AIM OF THE TASK.
Starting at the line that contains "The height and width of the screenshot is (688, 758).", quote each line exactly through the last line of the entries, both included.
----------------
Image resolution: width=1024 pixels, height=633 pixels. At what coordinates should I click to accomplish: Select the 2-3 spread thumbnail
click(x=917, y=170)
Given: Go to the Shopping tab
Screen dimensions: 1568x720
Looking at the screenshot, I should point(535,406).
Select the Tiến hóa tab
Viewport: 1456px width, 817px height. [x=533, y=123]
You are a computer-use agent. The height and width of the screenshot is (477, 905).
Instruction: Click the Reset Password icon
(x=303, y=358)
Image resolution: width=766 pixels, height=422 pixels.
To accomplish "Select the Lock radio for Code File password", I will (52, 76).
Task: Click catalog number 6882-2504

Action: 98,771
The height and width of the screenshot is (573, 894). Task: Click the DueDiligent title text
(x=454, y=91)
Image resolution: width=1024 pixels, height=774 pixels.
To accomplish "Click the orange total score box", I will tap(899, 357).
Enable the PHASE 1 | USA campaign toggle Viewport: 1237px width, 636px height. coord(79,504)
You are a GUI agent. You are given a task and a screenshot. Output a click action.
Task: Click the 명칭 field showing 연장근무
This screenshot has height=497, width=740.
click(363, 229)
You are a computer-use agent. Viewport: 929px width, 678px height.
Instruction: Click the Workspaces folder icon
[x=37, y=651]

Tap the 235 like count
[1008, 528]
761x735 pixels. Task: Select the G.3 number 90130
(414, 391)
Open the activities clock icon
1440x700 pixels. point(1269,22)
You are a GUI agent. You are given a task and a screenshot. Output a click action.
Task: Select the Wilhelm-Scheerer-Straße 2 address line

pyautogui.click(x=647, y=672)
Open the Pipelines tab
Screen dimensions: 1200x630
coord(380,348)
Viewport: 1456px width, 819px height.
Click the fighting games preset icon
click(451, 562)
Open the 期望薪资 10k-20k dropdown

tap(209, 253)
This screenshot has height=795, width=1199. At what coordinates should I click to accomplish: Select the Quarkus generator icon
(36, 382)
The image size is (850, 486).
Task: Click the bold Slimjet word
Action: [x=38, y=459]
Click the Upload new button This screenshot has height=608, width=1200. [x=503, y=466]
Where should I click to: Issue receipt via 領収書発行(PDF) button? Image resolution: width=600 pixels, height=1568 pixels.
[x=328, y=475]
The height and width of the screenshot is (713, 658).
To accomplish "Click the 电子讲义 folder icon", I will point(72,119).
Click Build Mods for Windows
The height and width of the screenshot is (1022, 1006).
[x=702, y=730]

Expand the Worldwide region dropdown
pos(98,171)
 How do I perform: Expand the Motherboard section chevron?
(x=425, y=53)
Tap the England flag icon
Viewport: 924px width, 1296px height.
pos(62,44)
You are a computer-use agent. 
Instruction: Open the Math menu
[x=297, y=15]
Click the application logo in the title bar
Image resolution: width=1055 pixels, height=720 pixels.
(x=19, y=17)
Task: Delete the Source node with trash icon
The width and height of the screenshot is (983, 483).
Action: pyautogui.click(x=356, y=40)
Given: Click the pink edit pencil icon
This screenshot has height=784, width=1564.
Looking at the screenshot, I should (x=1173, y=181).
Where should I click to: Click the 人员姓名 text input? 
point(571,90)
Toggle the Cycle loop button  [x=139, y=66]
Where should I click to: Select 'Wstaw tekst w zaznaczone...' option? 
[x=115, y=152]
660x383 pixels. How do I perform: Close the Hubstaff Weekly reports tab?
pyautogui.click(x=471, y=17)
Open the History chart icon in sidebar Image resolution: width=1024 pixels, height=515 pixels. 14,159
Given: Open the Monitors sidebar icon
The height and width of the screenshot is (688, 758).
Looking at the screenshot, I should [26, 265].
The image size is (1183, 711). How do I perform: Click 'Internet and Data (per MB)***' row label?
----------------
RESULT FOR THIS EXERCISE.
The height and width of the screenshot is (688, 758).
Looking at the screenshot, I should [26, 265].
The image size is (1183, 711). How do I perform: Click 'Internet and Data (per MB)***' row label?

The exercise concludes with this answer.